> **About this task**
Among the records, how many lines carry the string "beside"? Give that number with nothing added.

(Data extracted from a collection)
★ ★ ★ ★
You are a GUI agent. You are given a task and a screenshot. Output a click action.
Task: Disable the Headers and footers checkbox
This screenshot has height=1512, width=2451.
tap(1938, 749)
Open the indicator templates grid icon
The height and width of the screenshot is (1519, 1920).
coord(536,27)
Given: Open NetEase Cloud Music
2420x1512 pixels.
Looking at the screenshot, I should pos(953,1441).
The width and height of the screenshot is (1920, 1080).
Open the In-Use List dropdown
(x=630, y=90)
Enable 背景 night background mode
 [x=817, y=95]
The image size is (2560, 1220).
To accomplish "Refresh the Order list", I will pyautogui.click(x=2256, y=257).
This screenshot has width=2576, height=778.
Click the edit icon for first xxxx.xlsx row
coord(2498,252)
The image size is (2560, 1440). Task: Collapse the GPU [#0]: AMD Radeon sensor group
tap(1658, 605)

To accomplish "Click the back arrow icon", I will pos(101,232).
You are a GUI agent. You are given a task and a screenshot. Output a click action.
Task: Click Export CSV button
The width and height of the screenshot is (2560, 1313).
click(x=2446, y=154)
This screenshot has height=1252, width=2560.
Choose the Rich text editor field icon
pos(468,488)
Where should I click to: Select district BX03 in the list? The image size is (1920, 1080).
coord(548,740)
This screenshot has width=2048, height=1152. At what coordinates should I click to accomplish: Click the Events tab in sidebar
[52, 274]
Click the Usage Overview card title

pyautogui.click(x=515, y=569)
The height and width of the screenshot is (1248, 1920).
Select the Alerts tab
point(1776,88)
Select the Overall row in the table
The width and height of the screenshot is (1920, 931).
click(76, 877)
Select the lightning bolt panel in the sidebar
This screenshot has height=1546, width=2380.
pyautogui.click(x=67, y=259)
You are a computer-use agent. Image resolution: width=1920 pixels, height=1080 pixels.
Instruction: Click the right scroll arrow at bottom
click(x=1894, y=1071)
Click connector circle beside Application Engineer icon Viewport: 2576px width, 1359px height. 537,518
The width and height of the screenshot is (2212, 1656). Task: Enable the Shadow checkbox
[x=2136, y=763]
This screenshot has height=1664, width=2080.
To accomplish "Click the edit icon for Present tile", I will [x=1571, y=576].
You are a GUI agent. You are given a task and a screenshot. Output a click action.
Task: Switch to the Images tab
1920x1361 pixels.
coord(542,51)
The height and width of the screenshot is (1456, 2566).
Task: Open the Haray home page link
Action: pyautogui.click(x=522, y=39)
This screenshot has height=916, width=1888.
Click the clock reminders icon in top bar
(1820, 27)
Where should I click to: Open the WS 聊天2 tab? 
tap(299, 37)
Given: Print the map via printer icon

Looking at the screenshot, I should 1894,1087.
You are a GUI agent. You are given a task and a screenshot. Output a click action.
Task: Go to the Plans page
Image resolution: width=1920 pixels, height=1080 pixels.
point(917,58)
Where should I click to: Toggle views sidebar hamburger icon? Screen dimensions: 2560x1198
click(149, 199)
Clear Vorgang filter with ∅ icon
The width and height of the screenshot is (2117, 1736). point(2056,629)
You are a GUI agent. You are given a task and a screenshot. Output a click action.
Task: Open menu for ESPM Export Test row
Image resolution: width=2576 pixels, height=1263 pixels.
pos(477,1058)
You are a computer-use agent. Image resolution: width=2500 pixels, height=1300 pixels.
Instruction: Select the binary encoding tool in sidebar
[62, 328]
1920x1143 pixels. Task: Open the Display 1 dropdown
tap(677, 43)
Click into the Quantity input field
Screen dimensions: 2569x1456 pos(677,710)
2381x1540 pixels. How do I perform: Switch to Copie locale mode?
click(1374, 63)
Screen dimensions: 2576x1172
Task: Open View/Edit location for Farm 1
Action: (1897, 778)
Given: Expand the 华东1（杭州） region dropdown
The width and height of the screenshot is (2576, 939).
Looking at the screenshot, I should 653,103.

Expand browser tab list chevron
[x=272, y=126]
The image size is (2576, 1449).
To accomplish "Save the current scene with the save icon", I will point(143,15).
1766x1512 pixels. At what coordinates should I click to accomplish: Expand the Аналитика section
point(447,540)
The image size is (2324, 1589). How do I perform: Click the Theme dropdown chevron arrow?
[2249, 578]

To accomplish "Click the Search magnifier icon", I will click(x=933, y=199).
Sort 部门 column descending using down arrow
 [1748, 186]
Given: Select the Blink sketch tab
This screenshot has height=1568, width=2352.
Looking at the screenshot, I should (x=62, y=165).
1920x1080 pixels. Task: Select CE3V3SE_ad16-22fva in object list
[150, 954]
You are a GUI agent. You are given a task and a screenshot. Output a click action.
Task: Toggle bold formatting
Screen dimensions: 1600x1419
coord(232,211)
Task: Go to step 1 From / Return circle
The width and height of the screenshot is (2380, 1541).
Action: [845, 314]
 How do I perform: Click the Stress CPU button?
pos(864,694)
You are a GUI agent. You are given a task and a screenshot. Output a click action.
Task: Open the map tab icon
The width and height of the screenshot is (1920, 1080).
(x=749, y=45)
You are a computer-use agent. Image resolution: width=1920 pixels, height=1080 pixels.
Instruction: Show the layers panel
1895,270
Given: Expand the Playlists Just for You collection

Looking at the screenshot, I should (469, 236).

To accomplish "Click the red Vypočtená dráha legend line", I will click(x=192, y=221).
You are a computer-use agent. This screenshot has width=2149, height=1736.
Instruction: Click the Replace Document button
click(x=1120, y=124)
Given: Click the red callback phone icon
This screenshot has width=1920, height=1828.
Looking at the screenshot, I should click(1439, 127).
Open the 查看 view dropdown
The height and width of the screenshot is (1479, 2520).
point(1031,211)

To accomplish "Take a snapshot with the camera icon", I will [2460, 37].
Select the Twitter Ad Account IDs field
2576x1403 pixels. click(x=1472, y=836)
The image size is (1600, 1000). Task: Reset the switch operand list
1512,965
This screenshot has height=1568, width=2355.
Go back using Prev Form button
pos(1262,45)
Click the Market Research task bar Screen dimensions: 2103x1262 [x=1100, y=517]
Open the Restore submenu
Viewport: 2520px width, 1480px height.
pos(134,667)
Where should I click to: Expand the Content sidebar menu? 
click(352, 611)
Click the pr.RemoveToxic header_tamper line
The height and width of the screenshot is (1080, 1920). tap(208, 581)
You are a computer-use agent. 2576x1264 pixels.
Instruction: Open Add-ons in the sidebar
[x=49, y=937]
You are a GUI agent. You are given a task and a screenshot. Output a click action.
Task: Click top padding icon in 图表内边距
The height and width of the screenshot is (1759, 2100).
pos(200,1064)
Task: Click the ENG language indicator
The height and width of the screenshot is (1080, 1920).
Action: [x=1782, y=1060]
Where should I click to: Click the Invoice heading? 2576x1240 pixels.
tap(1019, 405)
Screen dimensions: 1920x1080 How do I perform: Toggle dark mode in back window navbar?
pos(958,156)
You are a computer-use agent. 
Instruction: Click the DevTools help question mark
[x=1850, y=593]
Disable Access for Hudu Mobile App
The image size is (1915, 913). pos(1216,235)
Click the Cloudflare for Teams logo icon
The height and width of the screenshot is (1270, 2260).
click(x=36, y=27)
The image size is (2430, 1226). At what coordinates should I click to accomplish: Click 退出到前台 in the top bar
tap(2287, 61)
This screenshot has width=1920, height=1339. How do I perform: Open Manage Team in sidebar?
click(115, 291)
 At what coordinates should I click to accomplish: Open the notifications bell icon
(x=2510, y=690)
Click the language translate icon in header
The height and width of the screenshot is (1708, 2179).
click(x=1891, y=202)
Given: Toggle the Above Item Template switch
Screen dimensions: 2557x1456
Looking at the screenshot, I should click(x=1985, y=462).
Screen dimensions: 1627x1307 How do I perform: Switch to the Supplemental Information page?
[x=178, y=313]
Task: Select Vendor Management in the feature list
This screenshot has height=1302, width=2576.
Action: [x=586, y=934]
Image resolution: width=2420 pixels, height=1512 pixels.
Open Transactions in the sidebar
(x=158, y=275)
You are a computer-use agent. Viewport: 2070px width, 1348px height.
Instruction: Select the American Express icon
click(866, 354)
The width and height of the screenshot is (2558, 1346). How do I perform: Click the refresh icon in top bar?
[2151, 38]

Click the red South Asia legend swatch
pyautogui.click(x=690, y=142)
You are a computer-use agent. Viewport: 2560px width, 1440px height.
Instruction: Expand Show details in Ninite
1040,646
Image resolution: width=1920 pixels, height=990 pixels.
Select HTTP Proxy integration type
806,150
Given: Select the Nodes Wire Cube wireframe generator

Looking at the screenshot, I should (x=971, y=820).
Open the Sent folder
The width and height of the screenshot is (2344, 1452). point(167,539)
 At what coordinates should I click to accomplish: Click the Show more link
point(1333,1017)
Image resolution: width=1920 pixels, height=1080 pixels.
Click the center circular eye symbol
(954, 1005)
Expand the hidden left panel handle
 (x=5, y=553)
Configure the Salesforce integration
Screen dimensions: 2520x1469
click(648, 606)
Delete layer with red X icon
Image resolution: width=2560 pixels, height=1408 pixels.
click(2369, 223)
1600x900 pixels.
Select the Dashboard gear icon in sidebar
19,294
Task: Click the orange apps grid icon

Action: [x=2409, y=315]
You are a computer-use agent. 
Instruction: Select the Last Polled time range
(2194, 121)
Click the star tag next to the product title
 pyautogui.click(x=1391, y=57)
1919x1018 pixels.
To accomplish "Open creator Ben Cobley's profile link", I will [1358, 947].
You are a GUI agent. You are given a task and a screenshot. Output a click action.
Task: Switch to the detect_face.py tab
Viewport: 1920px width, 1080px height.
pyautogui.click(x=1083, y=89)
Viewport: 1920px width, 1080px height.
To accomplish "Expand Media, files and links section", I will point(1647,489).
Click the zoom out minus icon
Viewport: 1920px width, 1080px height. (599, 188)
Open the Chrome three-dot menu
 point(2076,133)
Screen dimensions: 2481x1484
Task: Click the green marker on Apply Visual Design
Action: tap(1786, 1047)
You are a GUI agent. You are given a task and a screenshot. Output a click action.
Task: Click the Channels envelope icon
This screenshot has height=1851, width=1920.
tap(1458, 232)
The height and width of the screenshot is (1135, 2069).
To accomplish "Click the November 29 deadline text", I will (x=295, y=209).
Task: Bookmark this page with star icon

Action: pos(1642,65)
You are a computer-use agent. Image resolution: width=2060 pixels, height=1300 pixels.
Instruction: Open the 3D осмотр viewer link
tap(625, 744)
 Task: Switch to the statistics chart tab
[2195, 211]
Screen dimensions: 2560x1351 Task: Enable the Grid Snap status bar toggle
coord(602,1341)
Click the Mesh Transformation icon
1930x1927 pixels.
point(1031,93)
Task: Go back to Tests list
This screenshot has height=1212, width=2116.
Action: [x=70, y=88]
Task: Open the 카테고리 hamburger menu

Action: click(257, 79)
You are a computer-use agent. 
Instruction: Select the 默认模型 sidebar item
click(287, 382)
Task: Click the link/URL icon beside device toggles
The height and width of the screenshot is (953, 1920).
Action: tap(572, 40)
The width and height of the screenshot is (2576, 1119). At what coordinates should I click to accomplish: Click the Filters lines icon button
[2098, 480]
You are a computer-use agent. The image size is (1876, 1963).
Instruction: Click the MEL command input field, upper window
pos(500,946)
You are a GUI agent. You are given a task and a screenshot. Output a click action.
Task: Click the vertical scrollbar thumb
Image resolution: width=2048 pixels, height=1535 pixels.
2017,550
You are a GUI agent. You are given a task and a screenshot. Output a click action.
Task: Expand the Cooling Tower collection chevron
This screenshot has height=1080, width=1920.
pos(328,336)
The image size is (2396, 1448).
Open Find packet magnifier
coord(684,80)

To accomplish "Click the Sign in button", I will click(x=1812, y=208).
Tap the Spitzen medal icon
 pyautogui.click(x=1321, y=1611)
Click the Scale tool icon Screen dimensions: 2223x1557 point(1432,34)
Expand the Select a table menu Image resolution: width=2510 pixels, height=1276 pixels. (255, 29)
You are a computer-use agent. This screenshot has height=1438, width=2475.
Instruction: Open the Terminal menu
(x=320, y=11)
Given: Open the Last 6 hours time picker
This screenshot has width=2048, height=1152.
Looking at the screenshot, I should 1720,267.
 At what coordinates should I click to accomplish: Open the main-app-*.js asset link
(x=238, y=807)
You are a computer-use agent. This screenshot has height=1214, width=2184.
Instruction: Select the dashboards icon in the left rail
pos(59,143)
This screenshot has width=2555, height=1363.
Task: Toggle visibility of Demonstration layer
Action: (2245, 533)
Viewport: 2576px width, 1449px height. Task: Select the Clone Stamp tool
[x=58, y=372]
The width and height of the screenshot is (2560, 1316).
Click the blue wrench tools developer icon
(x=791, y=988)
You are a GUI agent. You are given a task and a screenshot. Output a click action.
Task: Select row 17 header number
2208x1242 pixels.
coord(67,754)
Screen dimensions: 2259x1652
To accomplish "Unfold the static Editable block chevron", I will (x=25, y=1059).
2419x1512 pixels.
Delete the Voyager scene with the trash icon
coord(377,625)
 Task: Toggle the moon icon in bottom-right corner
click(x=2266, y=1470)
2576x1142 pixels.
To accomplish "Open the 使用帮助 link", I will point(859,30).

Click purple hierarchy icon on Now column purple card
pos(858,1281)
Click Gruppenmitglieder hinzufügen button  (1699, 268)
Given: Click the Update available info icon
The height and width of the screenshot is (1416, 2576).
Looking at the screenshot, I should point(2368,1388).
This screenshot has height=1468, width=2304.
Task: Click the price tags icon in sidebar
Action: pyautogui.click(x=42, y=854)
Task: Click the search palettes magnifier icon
★ ★ ★ ★
> **Finished task**
2